*** Opening of Material shown ***
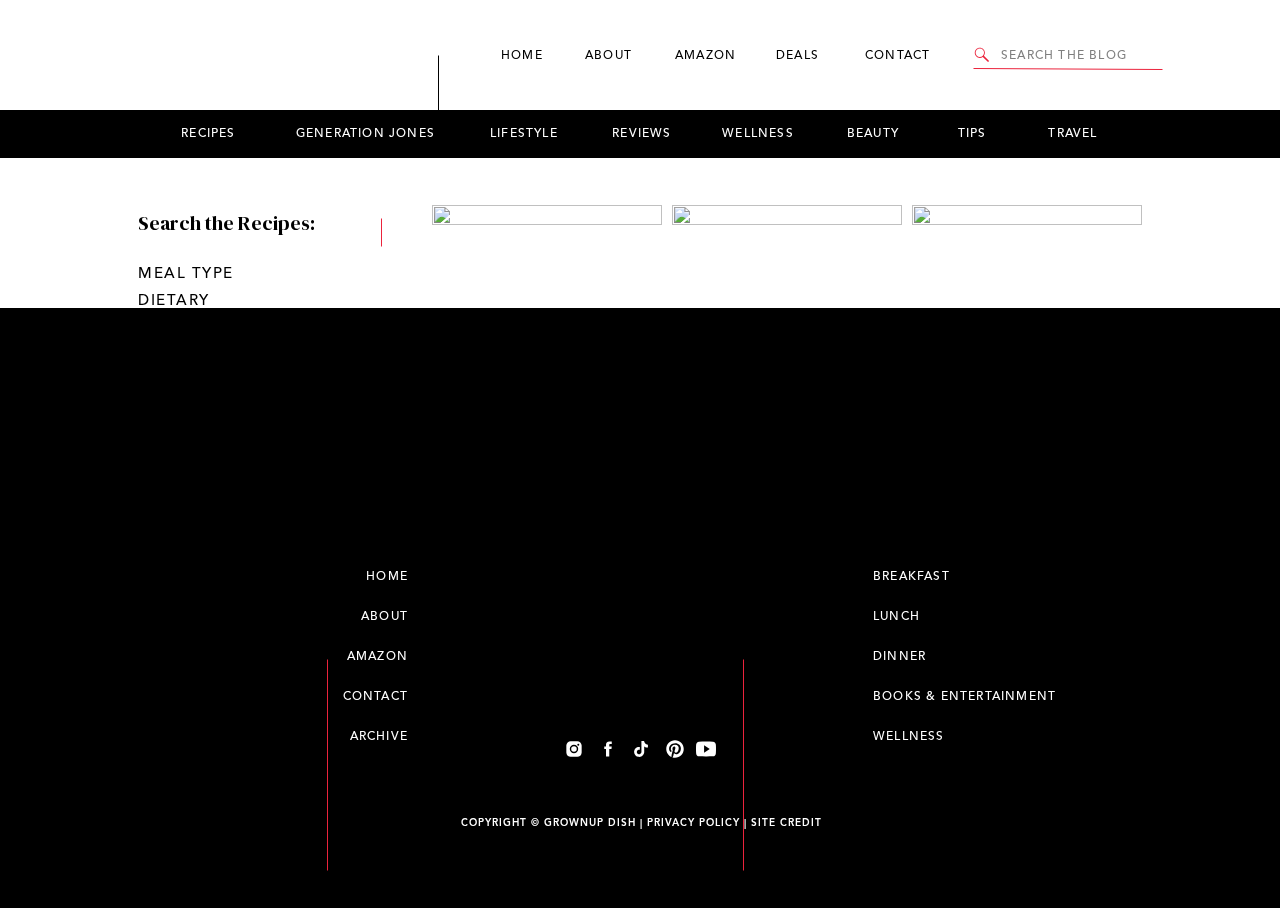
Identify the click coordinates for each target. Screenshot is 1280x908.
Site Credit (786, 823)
*** Close of Material shown ***
*** Opening of Material shown ***
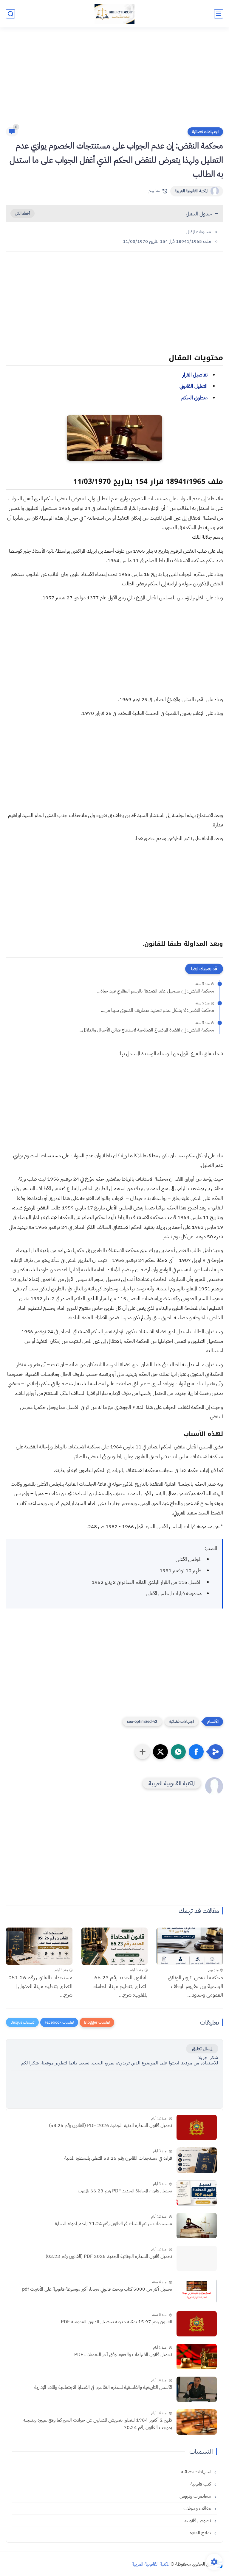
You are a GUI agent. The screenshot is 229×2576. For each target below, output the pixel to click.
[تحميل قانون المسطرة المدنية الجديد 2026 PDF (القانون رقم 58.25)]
*** Close of Material shown ***
*** Opening of Material shown ***
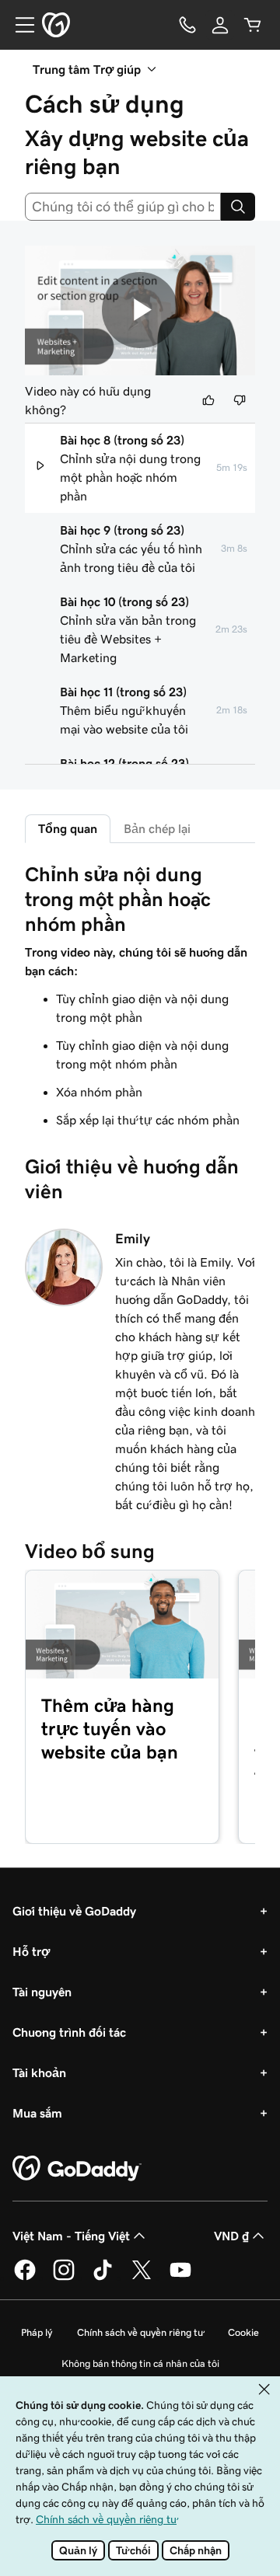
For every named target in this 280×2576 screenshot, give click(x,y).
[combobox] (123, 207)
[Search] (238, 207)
*** Close of Material shown ***
What is being asked -> Exactly how many lines of the records include "click"? Provide the number by itself.

Expected answer -> 3